News and Information
Caprivi the poorest region in Namibia, says report
|July 21, 2006
| Caprivi the poorest region in Namibia, says report
POOR water supply, an underdeveloped road network, lack of modern infrastructure and its remoteness characterise the Caprivi Region, a new assessment of the area reveals.
The Caprivi Poverty Profile was launched at Katima Mulilo recently.
It is the third regional profile after Ohangwena and Omaheke.
Profiles on the other 10 regions will follow soon.
The Poverty Profile Assessment (PPA) is a policy research method that involves poor people analysing poverty from their own perspectives and it provides a clearer insight on key issues in the effort to reduce poverty.
It was compiled by the National Planning Commission (NPC) with the help of the United Nations Development Programme (UNDP), while the assessment was conducted by the local company Urban Dynamics.
About 80 000 people live in the Caprivi, which is dominated by subsistence farming, and 72 per cent live in rural areas.
The land gives them almost everything necessary for survival.
If rainfall is low, the people suffer; if the rains are good, they have relatively good food security, the report noted.
The assessment team visited communities at Choto, a suburb of Katima Mulilo, and the villages Ikaba, Mazoba, Sangwali, Zilitene and Omega 3.
"Caprivi is the poorest region in the country with a Human Poverty Index (HPI) of 36 per cent compared to an overall HPI average of 24.7 per cent for Namibia," the report said.
People who do not have oxen to plough the land do piecework jobs for those who own oxen in order to borrow oxen from them.
This leads to late planting, however, as they can only get oxen once all the fields of the richer people, who own oxen, are ploughed.
"As a result, the poor almost always plant too late, their crops mature too late and they are often unable to harvest."

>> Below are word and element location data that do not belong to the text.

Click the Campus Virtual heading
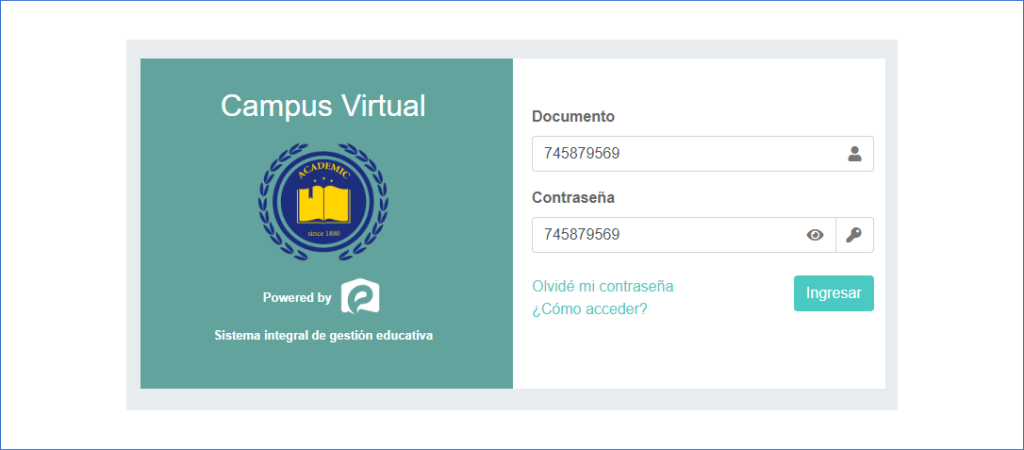Viewport: 1024px width, 450px height. click(323, 106)
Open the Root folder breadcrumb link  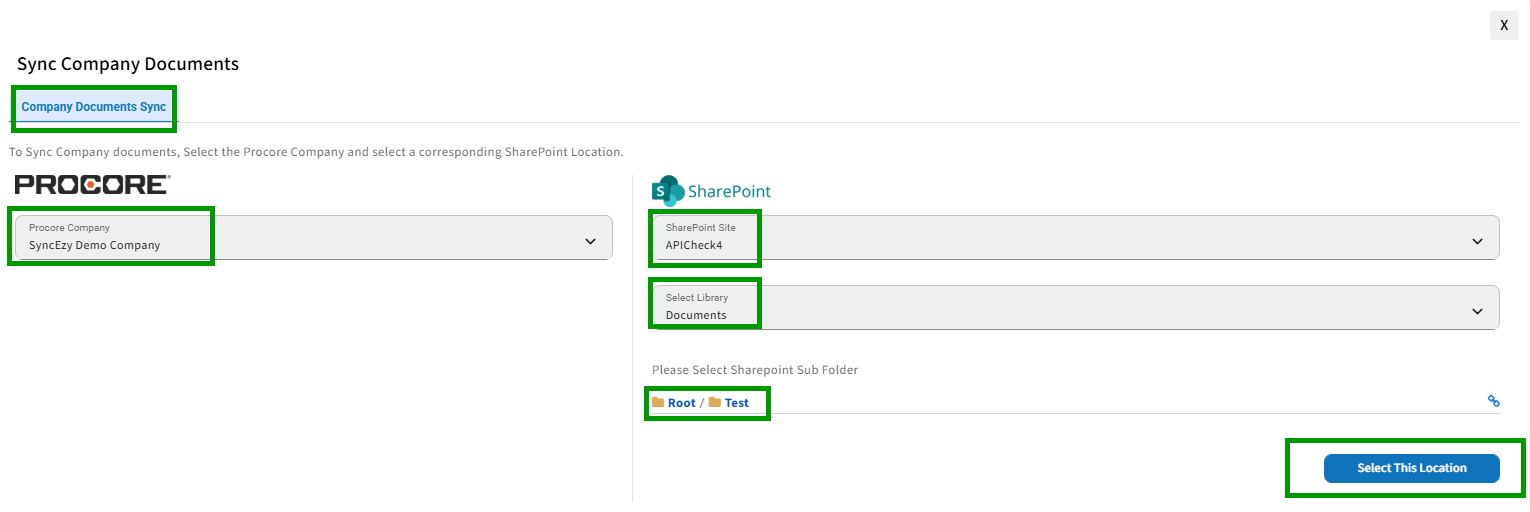(x=681, y=403)
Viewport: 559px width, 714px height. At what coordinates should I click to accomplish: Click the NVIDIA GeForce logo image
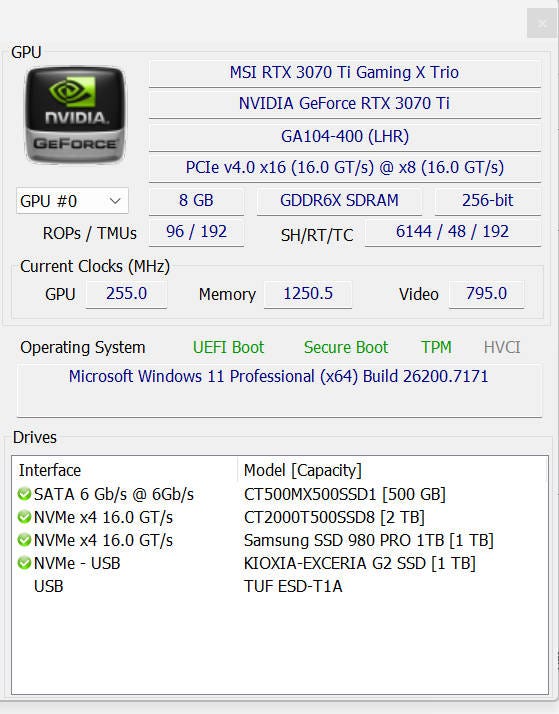(76, 115)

In some areas the annual floods - which arrive in the winter months - would come before crops were ready for harvesting.
The communities also made it clear to the assessment team that rainfall patterns had shifted over the years and were coming later.
Consequently, they have to cultivate their fields later than usual.
Children have far to walk to school and as a result a unique system of hostels has developed.
Parents erect huts and tents for their children in those villages where schools are situated and the children live there by themselves from Monday to Friday.
They bring their own food and must collect firewood and cook their own food after school.
They are not supervised and conditions for studying are poor.
The Omega 3 community consists mainly of Khwe-speaking people of San origin.
They may not keep livestock, as they live in the Bwabwata game park.
They may not hunt and since they lack ploughs and other agricultural equipment, they collect wild fruit, often penetrating into southern Angola.
HIV-AIDS was seen as the most serious problem in the communities visited by the assessment team, but they observed that "it is almost as if people are in denial about it".
One community categorically stated that they did not believe in the existence of AIDS, despite a prevalence rate of over 40 per cent in the Caprivi Region.
Others held the opinion that "nothing could be done about AIDS."
Another observation made was that villagers in the Caprivi had a policy of not divulging deaths related to HIV-AIDS.
"This practice strips the fight against the disease of its urgency.
Serious consideration should be given to release to the deceased's family at least the true cause of the death.
"This news will at least shock them into action and make them realise AIDS is real and it will filter down to other community members," the report recommended.